La ciencia de las religiones

Es adecuado el decir aquí algunas palabras concernientes a lo que se llama la "ciencia de las religiones", porque aquello de lo que trata debe precisamente su origen a los estudios indianistas; esto hace ver inmediatamente que la palabra "religión" no es tomada en el sentido exacto que nosotros le hemos reconocido. En efecto, Burnouf, que parece que fue el primero que dio su denominación a esta ciencia, o llamada tal, descuida hacer figurar la moral entre los elementos constitutivos de la religión, que reduce así a dos: la doctrina y el rito; esto le permite hacer entrar en ella cosas que no se relacionan en absoluto con el punto de vista religioso, porque reconoce al menos con razón que no hay moral en el Vêda. Tal es la confusión fundamental que se encuentra en el punto de partida de la "ciencia de las religiones", que pretende reunir bajo su mismo nombre todas las doctrinas tradicionales, de cualquier naturaleza que sean en realidad; pero otras muchas confusiones han venido a agregarse a éstas, sobre todo desde que la erudición alemana introdujo en este dominio su temible aparato de exégesis, de "crítica de los textos" y de "hipercrítica"; más propia para impresionar a los ingenuos que para conducir a conclusiones serias.

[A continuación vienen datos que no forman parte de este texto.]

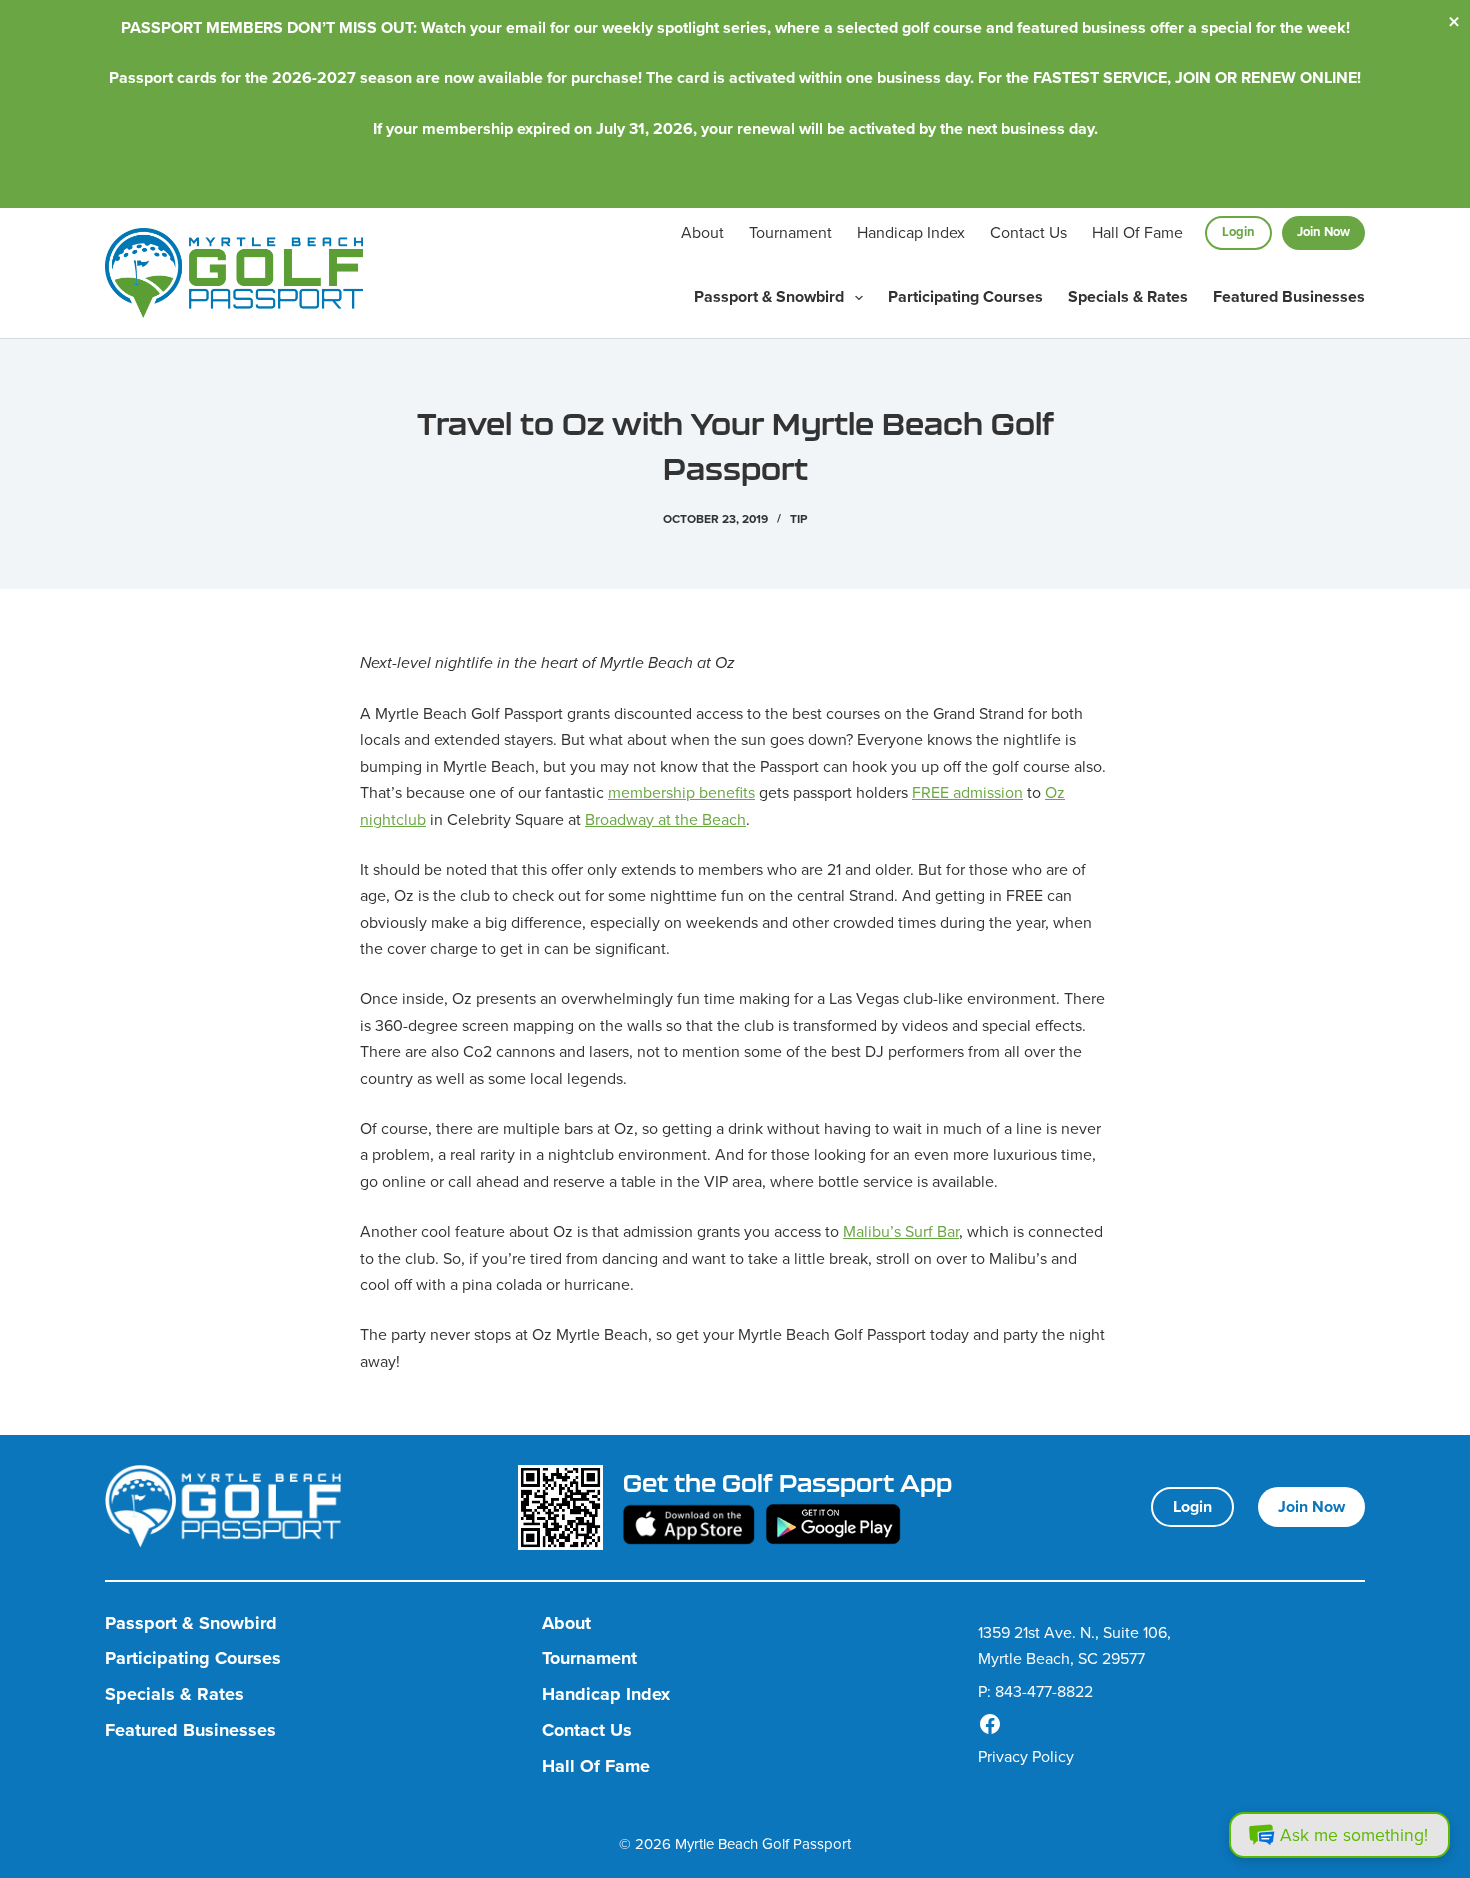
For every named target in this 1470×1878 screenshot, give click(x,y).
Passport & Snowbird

La pretendida "ciencia de las religiones" descansa toda entera sobre algunos postulados que son otras tantas ideas preconcebidas: así, por ejemplo, se admite que toda doctrina ha debido comenzar por el "naturalismo", en el cual, por el contrario, vemos nosotros una desviación que, dondequiera que se produjo, estuvo en oposición con las tradiciones primordiales y regulares; y, a fuerza de torturar los textos que no se comprenden, se acaba siempre por sacar de ellos alguna interpretación conforme con este espíritu "naturalista". Así es como fue elaborada toda la teoría de los "mitos", y principalmente la del "mito solar", el más famoso de todos, uno de cuyos principales propagadores fue Max Müller, que hemos tenido ya ocasión de citar en varias circunstancias porque es muy representativo de la mentalidad de los orientalistas, y aún de los orientalistas alemanes, aunque hayan vivido en Inglaterra y escrito en inglés (*). Esta teoría del "mito solar" no es otra cosa que la teoría astro-mitológica emitida y sostenida en Francia, hacia el fin del siglo XVIII, por Dupuis y Volney[1]Se sabe la aplicación que se hizo de esta concepción al Cristianismo, así como a todas las otras doctrinas, y señalamos ya la confusión que implica esencialmente: en cuanto se observa en el simbolismo una correspondencia con ciertos fenómenos astronómicos, hay prisa en concluir que no hay allí más que una representación de estos fenómenos, cuando éstos mismos, en realidad, son símbolos de algo que es de otro orden, y la correspondencia observada no es más que una aplicación de la analogía que liga armónicamente todos los grados del ser. En estas condiciones, no es muy difícil encontrar "naturalismo" por todas partes, y hasta sería asombroso que no se encontrara, desde el momento que el símbolo, que pertenece por fuerza al orden natural, es tomado por lo que representa; el error es, en el fondo, el mismo que el de los "nominalistas" que confunden la idea con la palabra que sirve para expresarla; y así es cómo, los eruditos modernos, alentados por el prejuicio que les hace imaginarse a todas las civilizaciones como construidas sobre el tipo greco-romano, fabrican ellos mismos los mitos por incomprehensión de los símbolos, la cual es la única manera de que éstos puedan nacer.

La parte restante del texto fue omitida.